The first two defense witnesses gave their testimony in less than an hour Monday, after the prosecution rested its case mid-morning.

So far witnesses called by prosecutors have given a litany of evidence suggesting Murray was grossly negligent by administering a deadly cocktail of drugs to help the King of Pop sleep, and abandoning him at the vital moment.

The Trinidad-born medic, who has sat grim-faced throughout proceedings, faces four years in jail if found guilty by a seven-man, five-woman jury at the long-awaited trial.
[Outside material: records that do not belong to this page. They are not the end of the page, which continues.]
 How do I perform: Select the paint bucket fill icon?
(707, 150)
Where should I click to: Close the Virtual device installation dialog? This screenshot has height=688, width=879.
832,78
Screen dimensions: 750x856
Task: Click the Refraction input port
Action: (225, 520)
Jackson died of "acute propofol intoxication" on June 25, 2009 after Murray spent the night unsuccessfully trying to get him to sleep at the star's rented mansion in the plush Holmby Hills district of Los Angeles.

Prosecutors claim Murray, 58, gave Jackson an overdose of propofol -- a clinical anesthetic which he was using as a sedative to treat Jackson's insomnia -- and abandoned his patient at the crucial moment.

Defense lawyers have claimed that Jackson, desperate to get to sleep to be ready for rehearsals for a planned series of comeback concerts in London, could have administered the drug himself.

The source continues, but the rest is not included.